Развитие идей де Серто в филологии и социологии литературы (прежде всего, социологии чтения) не просто показало их продуктивность, но и обнажило некоторые их богословские основания. Так, ведущий французский социолог чтения Роже Шартье уподобил идею де Серто о чтении как о браконьерском присвоении, приводящем к истреблению видов, идее чтения-практики, чтения, которое никогда не остается простым сбором сведений, но всегда использует, часто агрессивно, свой предмет. Мы видим, что Шартье здесь конкретизирует идеи Бурдье, превращая описание чтения из характеристики поведения на литературном «поле» в анализ конкретной практики. Но Шартье не замечает, что конкретизация приводит его к другому выводу: в ходе интерпретации читательский опыт постоянно меняется и ни один читатель, закрывая книгу, не может быть уверен в том, что за время чтения он не стал другим человеком. Мишель де Серто не разделял такого оптимизма; напротив, он говорил, что чтение – это всегда недоумение, всегда разрывы в восприятии, всегда разрушение природы читателя.

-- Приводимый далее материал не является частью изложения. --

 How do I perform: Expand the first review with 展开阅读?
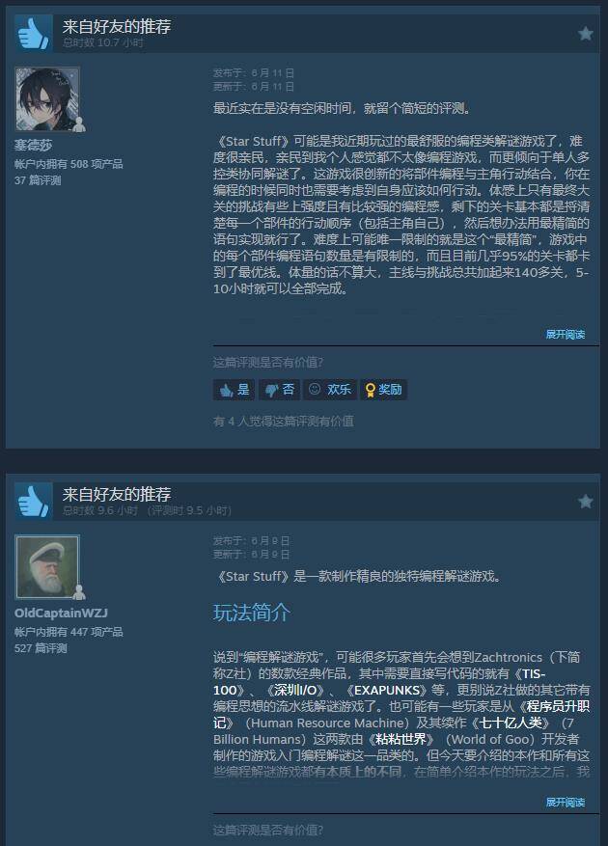(565, 334)
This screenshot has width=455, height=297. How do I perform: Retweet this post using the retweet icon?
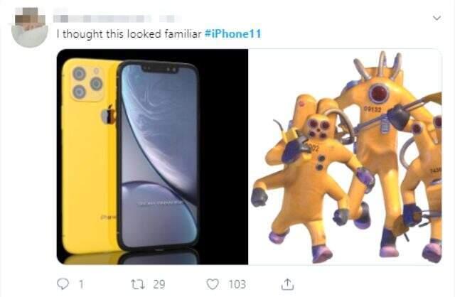pyautogui.click(x=139, y=284)
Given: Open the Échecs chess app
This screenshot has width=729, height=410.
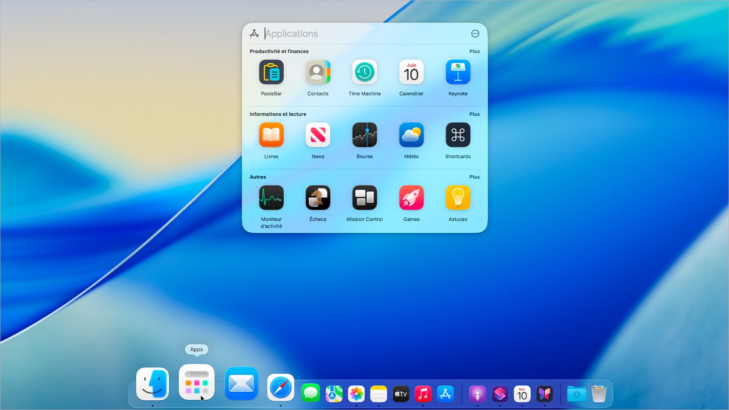Looking at the screenshot, I should [x=318, y=198].
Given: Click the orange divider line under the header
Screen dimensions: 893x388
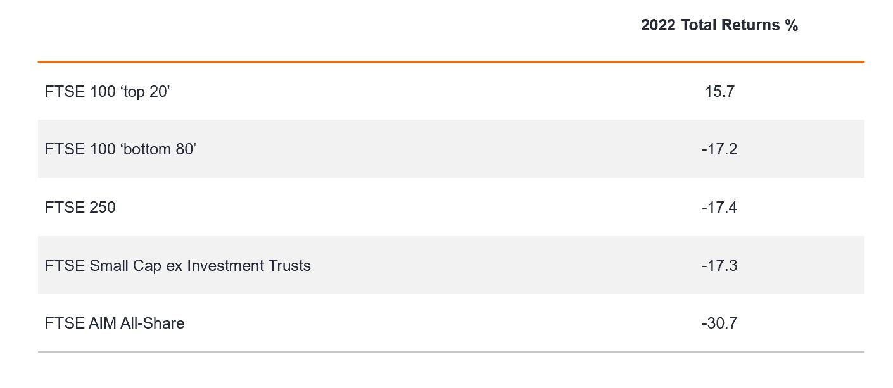Looking at the screenshot, I should [451, 61].
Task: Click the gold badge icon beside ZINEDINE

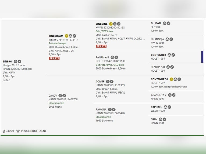Action: pos(111,24)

Как мы видим, де Серто сохраняет верность иезуитской антропологии, тогда как Роже Шартье обращается к более расхожей томистской антропологии, которая была внушена ему культурной традицией, а не сознательно усвоена им. Хотя, с другой точки зрения, в позиции Шартье можно увидеть попытку отойти от де Серто и сблизиться с кругом понятий Пьера Бурдье, который говорил не о присвоении, а о перераспределении на литературном поле, а значит, мог обойтись без предположений о расщепленном сознании читателя.

Кроме того, Шартье настаивает на том, что в ходе чтения у читателя вырабатывается новое отношение к самой книге; и чем больше читается книг, тем больше возникает читательских сообществ. Мишель де Серто никогда не считал, что от простого увеличения количества книг и количества прочтений увеличится и число сообществ: он мыслил, как и положено иезуиту, – в Обществе Иисуса существует большое количество самых различных практик, в том числе и практик чтения, но они никогда не приводят к распаду Общества. Меняется только отношение отдельного читателя к действительности, расширяется его социальный опыт. Концепция Шартье о читательских сообществах явилась попыткой примирить позиции де Серто и П. Бурдье. Бурдье сводил практики индивидуального чтения к различным ролям, которые оно может принимать: потребителя, эксперта, экспериментатора. В то же время де Серто настаивал на том, что каждая из этих ролей требует своей среды обитания: например, тривиальный потребитель литературы будет считать автора своим единомышленником и партнером, тогда как эксперт, напротив, будет вести свою «охоту» во враждебном окружении. Роже Шартье, пытаясь синтезировать эти две несовместимые модели, создал представление о читательских сообществах, которое сейчас принимается некоторыми социологами литературы как само собой разумеющееся.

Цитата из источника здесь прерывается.